United States Under Secretary of Commerce
- In office 1973–1975
- President: Richard Nixon Gerald Ford
- Preceded by: James Thomas Lynn
- Succeeded by: James Baker

Pennsylvania Secretary of Labor and Industry
- In office 1968–1969
- Governor: Raymond P. Shafer
- Preceded by: William Joseph Hart
- Succeeded by: Clifford L. Jones

Secretary of Internal Affairs of Pennsylvania
- In office 1967–1969
- Preceded by: Genevieve Blatt
- Succeeded by: Position abolished

Pennsylvania Secretary of Commerce
- In office 1963–1967
- Governor: William Scranton
- Preceded by: Thomas J. Monaghan
- Succeeded by: Clifford L. Jones

Personal details
- Born: April 19, 1921 Uniontown, Pennsylvania
- Died: September 6, 1999 (aged 78) Washington, D.C.
- Party: Republican
- Alma mater: Yale University Cambridge University Harvard Law School

= John K. Tabor =

American politician (1921–1999)

John Kaye Tabor (April 19, 1921 – September 6, 1999) was an American lawyer and government official who served as Secretary of Internal Affairs of Pennsylvania (1967–1968), Pennsylvania Secretary of Labor and Industry (1968–1969), and United States Under Secretary of Commerce (1973–1975).
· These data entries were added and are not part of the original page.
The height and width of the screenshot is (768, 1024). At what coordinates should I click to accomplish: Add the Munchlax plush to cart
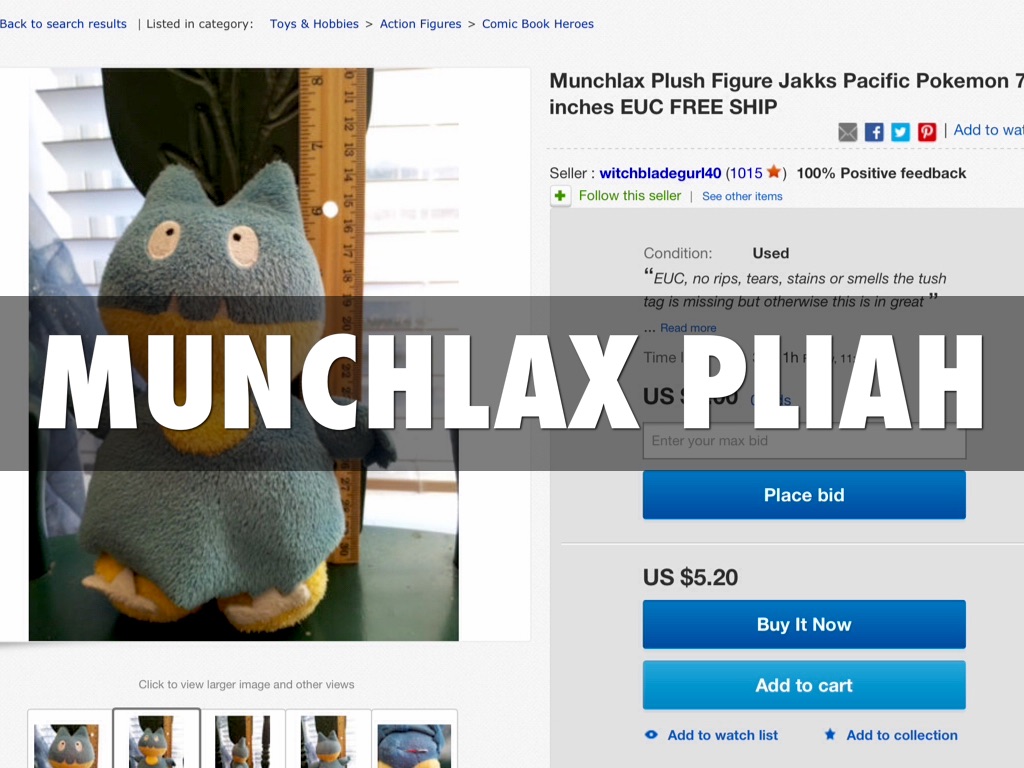pyautogui.click(x=804, y=685)
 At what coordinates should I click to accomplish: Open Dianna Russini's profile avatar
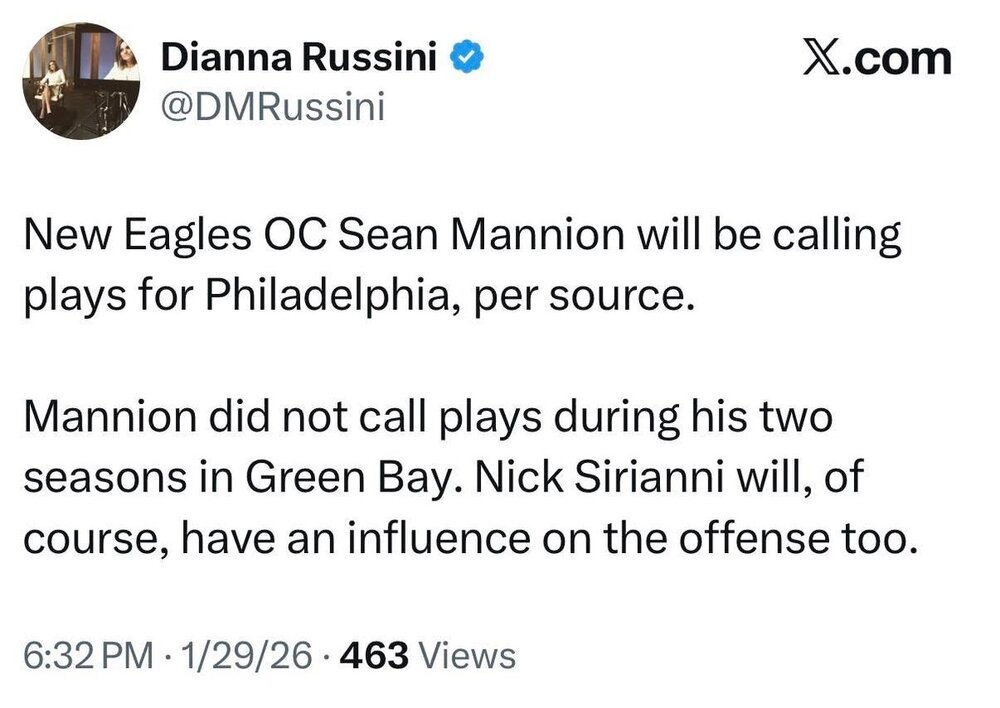coord(82,82)
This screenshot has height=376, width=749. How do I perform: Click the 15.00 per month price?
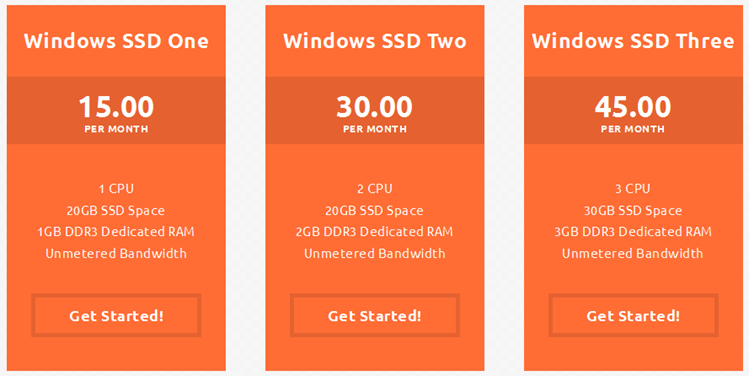coord(116,113)
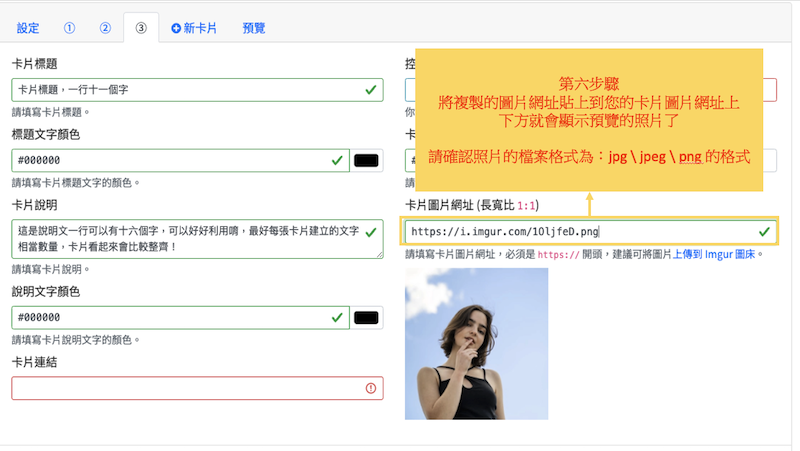Click into the 卡片說明 textarea
The height and width of the screenshot is (451, 800).
tap(180, 239)
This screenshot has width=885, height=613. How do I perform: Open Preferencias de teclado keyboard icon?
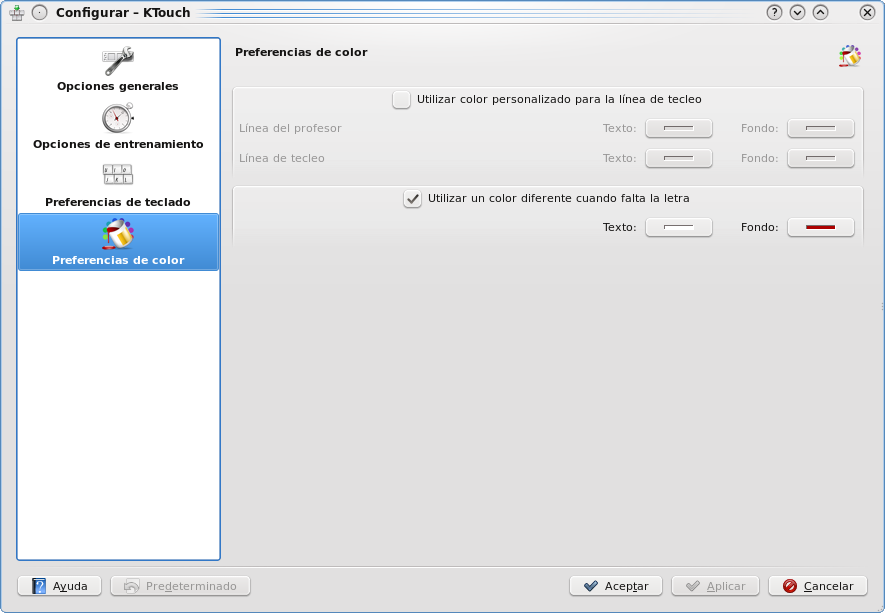118,174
He was the Republican nominee in the 1969 Pittsburgh mayoral election.

==Early life==
Tabor was born on April 19, 1921 in Uniontown, Pennsylvania. He grew up in Pittsburgh, where his father Edward O. Tabor, was an attorney and political figure. Tabor competed in the 1936 national Soap Box Derby in Akron, Ohio.

Tabor attended Taylor Allderdice High School the Shady Side Academy. He graduated Yale University in 1943 and immediately joined the United States Navy. During World War II, he held the rank of lieutenant and commanded a minesweeper in the Pacific theater. He earned his master of arts degree from Cambridge University in 1947 and his law degree from Harvard Law School in 1950.

==Career==
Tabor worked for the law firm of Winthrop, Stimson, Putnam & Roberts in New York City from 1950 to 1953. He returned to Pittsburgh and worked for Kirkpatrick, Pomeroy, Lockhart & Johnson. In 1960, he campaigned for Republican presidential candidate Nelson Rockefeller. In 1961, he was a Republican candidate for the Pittsburgh City Council.
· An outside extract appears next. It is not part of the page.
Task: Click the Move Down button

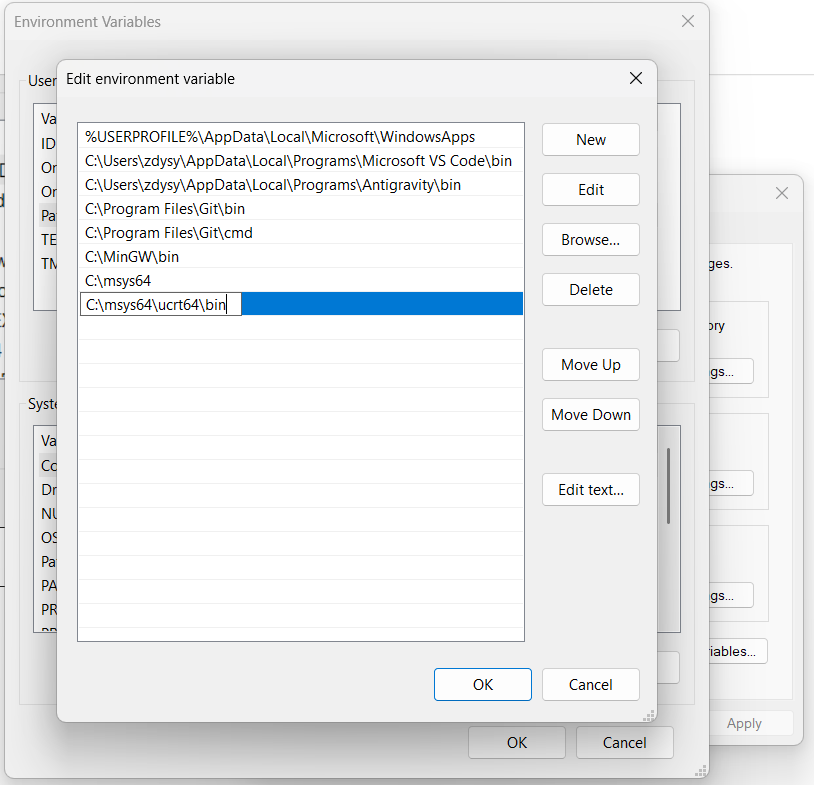Action: (590, 415)
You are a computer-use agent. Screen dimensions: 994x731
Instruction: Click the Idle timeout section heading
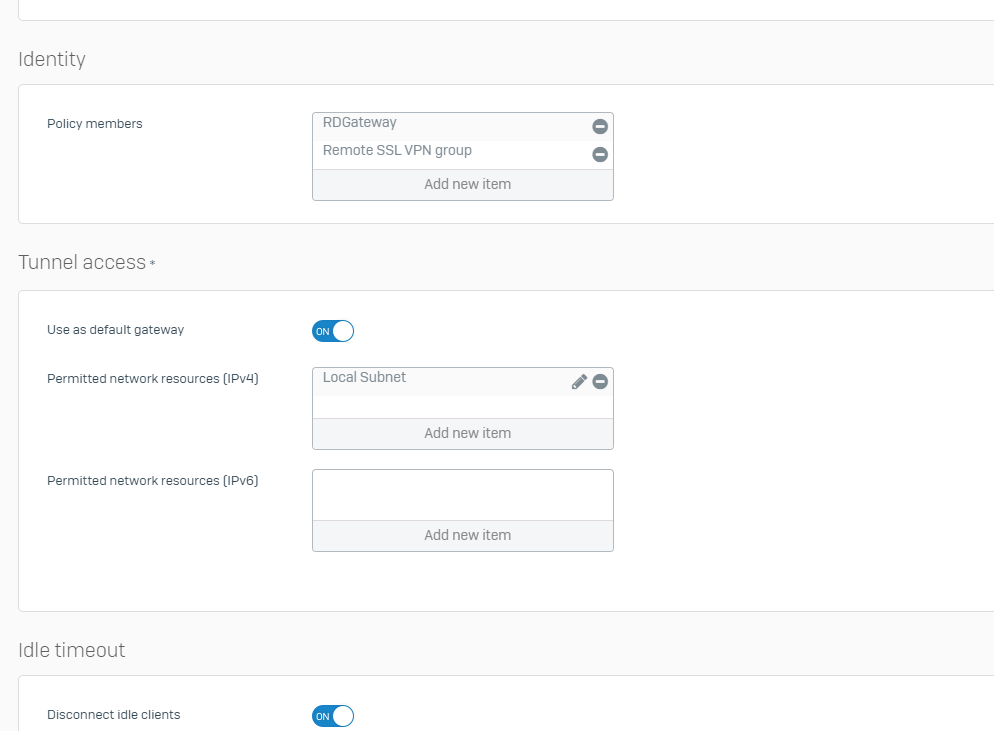point(72,650)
Tabor active in William Scranton's 1962 Pennsylvania gubernatorial campaign and was appointed to serve as his secretary of commerce. In 1966, he was the Republican nominee for Secretary of Internal Affairs. He narrowly defeated Democratic incumbent Genevieve Blatt by less than 2% of the vote. On May 16, 1967, Tabor's office was one of two abolished through a referendum. Governor Raymond P. Shafer, issued an executive order temporarily keeping the department open. Tabor considered challenging Joseph S. Clark Jr. in the 1968 United States Senate election, but chose to back Richard Schweiker, as he felt a primary election would harm their chances of beating the incumbent. In 1968, he was appointed secretary of labor and industry as part of the phasing out of the department of internal affairs.
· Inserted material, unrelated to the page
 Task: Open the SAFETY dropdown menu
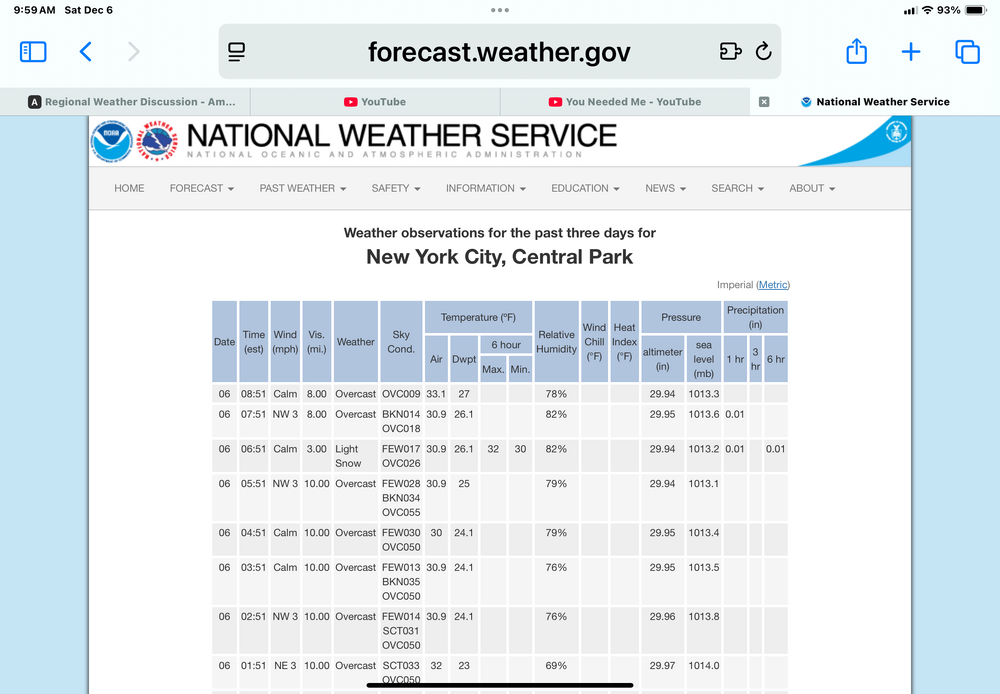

Tabor resigned as secretary of labor and industry on March 5, 1969 to enter the Pittsburgh mayoral election. Although Pittsburgh was an heavily Democratic city, Tabor was seen as the strongest Republican candidate in many years. He brought in Albert E. Abrahams, who directed Charles Mathias' upset over Daniel Brewster in the 1968 United States Senate election in Maryland, to manage his campaign. He ran as a "law and order" candidate, offering a 13-point anti-crime program. Tabor was the first Republican candidate in 20 years to be endorsed by the Pittsburgh Post-Gazette, but the more conservative Pittsburgh Press backed his Democratic opponent, Peter F. Flaherty. Flaherty's surprise victory over the establishment-backed Harry Kramer in the Democratic primary undercut Tabor's anti-machine rhetoric and hurt his chances of winning. Flaherty defeated Tabor by a wide margin – 118,600 to 62,500.

Tabor was the co-chairman of the Western Pennsylvania Committee for the Re-Election of the President during the 1972 United States presidential election. In 1973, President Richard Nixon appointed Tabor United States Under Secretary of Commerce. He resigned in 1975 to allow new United States Secretary of Commerce Rogers Morton to appoint his own undersecretary. President Gerald Ford hoped to move Tabor to another office, but he declined.

==Later life==
After leaving office, Tabor joined the Washington, D.C. law firm of Purcell & Nelson. In 1981, he was diagnosed with Parkinson's disease, which led to reduced duties at the firm. He also taught a course in corporate law at George Mason University. He retired in 1990. He continued to reside in Washington and wrote a biography of his father. He died on September 6, 1999 from a stroke. His son, John Tabor, is the former president of Seacoast Media Group and a city councilor in Portsmouth, New Hampshire.